1922 seamen's strike and political instability forced the periodical suspension of train service, with trains not stopping Sha Tau Kok station occasionally in 1922 and 1923. Foreseeing the inevitable closing of branch after the decision to build Sha Tau Kok Road in 1923, the KCR Corporation kept the expenditure as low as possible, but the number of passenger carried ironically rose to a record high. 1925 Canton–Hong Kong strike further disturbed the operation of branch. Train service stopped between 11 January and 3 May 1926 according to KCR official report.

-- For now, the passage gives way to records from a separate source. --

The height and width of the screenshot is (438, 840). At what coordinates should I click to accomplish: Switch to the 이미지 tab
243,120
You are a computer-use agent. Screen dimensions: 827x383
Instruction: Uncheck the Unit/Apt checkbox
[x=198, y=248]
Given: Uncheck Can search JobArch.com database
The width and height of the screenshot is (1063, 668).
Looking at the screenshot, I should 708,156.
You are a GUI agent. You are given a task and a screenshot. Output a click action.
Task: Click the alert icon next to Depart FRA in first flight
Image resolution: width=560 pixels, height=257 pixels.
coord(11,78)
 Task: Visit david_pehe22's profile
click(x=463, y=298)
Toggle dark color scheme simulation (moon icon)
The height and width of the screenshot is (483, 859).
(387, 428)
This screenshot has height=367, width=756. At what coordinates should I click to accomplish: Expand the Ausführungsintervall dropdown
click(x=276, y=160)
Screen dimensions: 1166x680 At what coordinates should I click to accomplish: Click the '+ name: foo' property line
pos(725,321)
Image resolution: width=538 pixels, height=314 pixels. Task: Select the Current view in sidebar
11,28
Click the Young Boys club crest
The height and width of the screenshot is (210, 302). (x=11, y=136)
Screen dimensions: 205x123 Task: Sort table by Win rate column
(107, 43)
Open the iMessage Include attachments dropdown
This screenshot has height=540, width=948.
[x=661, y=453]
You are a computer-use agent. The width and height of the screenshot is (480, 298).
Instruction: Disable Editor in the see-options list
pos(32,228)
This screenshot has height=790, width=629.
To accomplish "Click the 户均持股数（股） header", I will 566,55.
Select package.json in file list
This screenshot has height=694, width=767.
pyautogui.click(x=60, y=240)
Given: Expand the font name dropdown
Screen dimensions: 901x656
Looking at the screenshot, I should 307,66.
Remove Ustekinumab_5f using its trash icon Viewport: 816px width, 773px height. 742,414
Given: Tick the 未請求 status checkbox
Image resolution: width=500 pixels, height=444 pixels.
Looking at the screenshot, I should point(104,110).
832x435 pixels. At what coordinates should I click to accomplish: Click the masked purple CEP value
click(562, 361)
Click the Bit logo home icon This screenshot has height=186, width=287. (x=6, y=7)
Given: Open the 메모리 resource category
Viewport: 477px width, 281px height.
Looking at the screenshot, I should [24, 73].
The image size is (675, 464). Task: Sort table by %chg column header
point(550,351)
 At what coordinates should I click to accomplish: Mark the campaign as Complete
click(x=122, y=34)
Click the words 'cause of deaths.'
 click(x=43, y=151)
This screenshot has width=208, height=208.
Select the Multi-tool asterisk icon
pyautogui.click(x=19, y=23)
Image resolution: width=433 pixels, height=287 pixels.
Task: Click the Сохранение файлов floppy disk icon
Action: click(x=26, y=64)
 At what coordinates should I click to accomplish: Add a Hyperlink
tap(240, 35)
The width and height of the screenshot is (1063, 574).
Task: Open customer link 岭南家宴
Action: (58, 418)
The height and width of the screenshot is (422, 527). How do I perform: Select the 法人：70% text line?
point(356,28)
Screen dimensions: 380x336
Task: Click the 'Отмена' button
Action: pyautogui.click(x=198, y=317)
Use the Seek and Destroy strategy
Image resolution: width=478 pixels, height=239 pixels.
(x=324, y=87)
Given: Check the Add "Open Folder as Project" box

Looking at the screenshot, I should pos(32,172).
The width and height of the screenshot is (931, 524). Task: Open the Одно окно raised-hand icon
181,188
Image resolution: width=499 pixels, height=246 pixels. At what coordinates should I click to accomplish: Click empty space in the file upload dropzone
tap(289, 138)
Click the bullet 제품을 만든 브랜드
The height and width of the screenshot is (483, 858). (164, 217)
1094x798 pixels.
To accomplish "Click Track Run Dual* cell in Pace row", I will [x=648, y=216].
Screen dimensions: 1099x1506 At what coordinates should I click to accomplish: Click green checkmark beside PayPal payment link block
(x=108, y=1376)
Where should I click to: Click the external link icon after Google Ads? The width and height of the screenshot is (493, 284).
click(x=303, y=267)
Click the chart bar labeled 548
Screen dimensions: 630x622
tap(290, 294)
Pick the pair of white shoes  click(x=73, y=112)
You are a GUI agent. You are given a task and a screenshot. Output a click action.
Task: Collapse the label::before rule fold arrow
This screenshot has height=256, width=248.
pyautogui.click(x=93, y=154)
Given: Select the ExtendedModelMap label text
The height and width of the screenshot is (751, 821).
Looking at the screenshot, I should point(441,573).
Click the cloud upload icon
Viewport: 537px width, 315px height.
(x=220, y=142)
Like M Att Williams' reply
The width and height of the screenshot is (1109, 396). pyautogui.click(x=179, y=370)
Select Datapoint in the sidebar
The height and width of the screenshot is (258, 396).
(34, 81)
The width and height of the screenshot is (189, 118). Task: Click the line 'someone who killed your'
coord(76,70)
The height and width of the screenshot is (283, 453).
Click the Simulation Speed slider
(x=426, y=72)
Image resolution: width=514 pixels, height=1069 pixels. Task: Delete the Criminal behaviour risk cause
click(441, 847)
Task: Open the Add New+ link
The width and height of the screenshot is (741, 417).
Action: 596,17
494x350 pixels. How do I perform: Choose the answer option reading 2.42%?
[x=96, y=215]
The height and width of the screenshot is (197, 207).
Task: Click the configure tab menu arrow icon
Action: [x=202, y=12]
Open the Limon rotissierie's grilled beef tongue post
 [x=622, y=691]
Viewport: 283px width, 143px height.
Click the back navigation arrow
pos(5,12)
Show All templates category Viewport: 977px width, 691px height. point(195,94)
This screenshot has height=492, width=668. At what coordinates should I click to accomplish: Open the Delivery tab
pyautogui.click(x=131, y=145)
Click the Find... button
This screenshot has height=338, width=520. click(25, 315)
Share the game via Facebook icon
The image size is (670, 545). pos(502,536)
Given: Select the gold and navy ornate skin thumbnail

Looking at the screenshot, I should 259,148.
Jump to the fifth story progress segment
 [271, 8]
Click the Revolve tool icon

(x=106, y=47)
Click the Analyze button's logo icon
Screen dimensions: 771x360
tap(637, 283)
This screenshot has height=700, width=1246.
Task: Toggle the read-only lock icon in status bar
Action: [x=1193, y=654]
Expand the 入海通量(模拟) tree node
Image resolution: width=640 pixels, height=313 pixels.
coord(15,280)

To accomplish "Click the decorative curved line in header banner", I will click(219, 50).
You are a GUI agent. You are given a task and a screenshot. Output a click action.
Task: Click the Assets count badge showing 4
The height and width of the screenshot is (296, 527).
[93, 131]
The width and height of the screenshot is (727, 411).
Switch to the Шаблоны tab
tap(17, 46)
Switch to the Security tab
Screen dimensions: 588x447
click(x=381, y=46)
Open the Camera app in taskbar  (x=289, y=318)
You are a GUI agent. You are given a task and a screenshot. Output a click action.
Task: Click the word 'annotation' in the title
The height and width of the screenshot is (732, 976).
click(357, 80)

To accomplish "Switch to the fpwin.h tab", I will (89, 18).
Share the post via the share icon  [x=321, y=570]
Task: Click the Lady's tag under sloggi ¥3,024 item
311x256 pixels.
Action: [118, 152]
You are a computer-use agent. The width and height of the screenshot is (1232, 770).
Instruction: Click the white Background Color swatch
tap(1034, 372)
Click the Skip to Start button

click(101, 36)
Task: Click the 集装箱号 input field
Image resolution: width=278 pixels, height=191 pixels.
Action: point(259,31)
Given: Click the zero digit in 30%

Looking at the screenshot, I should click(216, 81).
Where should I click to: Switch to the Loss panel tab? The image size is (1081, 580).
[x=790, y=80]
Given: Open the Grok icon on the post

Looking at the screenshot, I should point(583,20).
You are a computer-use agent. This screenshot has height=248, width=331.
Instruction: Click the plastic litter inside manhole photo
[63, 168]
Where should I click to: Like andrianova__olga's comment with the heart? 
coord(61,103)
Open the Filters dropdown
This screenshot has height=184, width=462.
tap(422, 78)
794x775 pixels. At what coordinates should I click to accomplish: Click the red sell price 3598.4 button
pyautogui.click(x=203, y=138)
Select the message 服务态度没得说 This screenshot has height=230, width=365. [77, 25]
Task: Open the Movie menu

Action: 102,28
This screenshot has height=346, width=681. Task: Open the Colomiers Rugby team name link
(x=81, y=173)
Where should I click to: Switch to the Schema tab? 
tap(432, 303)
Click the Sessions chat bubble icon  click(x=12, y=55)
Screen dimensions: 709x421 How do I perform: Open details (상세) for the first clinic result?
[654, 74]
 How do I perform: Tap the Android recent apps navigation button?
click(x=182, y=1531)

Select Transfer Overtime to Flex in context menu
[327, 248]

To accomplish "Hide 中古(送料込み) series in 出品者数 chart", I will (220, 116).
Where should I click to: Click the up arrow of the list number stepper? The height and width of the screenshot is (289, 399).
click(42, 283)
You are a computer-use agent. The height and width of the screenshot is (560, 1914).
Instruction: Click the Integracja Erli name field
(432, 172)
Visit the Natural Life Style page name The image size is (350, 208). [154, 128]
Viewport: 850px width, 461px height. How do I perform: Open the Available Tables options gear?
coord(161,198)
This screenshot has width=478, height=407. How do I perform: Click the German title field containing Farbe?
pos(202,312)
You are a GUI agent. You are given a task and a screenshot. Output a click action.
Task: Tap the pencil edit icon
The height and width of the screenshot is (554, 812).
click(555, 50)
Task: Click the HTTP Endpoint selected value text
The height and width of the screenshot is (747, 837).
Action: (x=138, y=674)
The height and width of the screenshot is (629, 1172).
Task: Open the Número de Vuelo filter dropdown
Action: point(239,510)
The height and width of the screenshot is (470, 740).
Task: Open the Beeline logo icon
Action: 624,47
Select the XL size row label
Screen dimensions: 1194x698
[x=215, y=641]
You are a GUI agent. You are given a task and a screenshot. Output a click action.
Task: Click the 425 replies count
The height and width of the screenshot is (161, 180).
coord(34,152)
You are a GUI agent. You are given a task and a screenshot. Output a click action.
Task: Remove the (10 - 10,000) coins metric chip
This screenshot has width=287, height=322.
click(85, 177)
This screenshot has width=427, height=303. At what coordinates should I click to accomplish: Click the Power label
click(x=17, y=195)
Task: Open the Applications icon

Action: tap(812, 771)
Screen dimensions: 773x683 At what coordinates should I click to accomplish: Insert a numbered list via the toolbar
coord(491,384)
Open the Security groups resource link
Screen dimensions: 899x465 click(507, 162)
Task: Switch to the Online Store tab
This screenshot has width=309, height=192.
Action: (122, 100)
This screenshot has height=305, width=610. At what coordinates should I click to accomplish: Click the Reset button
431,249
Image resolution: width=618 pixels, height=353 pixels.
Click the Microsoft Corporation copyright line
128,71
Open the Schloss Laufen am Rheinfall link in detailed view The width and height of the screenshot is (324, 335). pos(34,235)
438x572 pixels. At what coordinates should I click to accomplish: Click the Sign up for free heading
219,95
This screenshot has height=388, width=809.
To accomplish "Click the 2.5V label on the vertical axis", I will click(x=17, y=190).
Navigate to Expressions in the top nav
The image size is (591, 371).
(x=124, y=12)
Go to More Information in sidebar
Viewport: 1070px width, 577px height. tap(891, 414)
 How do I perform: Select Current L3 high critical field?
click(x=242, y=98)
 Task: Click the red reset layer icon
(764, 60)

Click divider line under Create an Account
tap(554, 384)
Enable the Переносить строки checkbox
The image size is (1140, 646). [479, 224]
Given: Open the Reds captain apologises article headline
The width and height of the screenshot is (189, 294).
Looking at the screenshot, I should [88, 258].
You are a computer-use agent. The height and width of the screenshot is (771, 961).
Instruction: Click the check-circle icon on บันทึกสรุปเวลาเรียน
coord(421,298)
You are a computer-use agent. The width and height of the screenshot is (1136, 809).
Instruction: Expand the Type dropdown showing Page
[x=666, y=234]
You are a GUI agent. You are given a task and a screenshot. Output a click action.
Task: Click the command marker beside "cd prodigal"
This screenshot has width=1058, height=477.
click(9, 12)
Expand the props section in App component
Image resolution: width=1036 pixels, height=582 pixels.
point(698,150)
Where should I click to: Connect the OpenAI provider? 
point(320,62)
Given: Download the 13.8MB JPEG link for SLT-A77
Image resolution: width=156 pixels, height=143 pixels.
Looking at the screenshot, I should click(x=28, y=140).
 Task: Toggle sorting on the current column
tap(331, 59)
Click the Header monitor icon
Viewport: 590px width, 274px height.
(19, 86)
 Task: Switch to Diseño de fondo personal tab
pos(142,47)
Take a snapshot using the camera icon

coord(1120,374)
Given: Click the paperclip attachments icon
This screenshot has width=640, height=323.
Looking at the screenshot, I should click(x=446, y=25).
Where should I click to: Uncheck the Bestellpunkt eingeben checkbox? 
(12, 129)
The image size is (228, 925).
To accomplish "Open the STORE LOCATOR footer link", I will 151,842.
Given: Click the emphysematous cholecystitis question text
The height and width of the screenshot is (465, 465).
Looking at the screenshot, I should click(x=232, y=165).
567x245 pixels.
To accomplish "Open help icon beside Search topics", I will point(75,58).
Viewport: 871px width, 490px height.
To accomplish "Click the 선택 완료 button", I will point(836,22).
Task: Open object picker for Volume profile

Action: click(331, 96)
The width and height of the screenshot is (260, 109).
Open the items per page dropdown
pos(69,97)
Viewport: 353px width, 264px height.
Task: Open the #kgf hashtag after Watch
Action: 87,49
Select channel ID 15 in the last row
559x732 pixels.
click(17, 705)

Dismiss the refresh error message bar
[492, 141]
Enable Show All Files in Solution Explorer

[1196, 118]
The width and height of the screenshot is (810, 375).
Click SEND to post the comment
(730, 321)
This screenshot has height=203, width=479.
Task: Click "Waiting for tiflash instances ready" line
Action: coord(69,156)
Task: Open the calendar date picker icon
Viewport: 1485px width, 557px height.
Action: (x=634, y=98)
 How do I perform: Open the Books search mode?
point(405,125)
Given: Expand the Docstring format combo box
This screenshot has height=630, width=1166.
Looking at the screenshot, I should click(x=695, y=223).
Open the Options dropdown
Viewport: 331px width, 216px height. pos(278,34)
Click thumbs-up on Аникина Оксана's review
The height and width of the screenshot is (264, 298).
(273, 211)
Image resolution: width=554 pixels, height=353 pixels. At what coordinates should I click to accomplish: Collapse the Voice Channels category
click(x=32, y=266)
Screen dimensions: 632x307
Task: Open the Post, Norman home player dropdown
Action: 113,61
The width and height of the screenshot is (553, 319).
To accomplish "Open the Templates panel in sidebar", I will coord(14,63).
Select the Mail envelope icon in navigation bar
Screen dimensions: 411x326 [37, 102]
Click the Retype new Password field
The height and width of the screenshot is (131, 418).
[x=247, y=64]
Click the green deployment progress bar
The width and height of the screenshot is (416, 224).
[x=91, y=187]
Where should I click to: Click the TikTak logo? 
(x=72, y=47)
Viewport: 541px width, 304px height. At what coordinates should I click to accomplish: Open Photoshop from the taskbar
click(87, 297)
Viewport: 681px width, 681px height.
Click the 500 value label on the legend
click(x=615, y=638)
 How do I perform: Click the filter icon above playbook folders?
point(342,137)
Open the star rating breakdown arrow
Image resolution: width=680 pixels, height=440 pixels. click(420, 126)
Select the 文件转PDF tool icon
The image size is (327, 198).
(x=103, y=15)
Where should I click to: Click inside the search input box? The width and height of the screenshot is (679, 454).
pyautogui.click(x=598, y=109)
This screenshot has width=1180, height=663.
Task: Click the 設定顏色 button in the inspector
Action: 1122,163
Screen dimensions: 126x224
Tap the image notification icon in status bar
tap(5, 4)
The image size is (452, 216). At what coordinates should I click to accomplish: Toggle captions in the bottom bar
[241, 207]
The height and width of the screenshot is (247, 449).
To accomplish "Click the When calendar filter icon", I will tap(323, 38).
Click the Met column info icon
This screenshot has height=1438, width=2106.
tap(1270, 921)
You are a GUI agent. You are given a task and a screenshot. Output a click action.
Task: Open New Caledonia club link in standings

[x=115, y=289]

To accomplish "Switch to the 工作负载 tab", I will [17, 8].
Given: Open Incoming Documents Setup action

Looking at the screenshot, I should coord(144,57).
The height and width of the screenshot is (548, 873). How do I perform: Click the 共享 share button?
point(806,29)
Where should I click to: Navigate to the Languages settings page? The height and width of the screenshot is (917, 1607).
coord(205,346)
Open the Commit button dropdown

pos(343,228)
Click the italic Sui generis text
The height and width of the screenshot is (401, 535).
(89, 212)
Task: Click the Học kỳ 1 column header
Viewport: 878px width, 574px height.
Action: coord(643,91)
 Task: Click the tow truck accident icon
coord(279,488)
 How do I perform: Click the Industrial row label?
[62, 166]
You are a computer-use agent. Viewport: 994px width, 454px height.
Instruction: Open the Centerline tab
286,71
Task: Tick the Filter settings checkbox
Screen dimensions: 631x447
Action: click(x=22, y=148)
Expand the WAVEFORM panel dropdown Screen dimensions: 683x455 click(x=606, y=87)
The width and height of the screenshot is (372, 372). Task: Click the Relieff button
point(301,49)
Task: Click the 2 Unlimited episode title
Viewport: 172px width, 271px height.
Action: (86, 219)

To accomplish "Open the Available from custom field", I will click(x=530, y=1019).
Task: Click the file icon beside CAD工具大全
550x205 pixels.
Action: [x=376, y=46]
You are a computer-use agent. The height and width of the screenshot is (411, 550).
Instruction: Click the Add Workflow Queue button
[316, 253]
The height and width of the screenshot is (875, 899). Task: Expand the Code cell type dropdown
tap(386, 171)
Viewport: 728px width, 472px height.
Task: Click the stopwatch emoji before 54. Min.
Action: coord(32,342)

The Sha Tau Kok Railway ceased operations on 1 April 1928, after only seventeen years of existence, under the government's order as a result of falling patronage and revenues due to competition from motor vehicles using the recently completed Sha Tau Kok Road. Railway tracks and buildings were demolished by June. Only the building of Hung Leng station is preserved amongst other stations as a proof of the railway's existence, while the Fanling station used by KCR mainline continues the service. Trenches previously used by rails can still be traced through the dense foliage of the countryside today.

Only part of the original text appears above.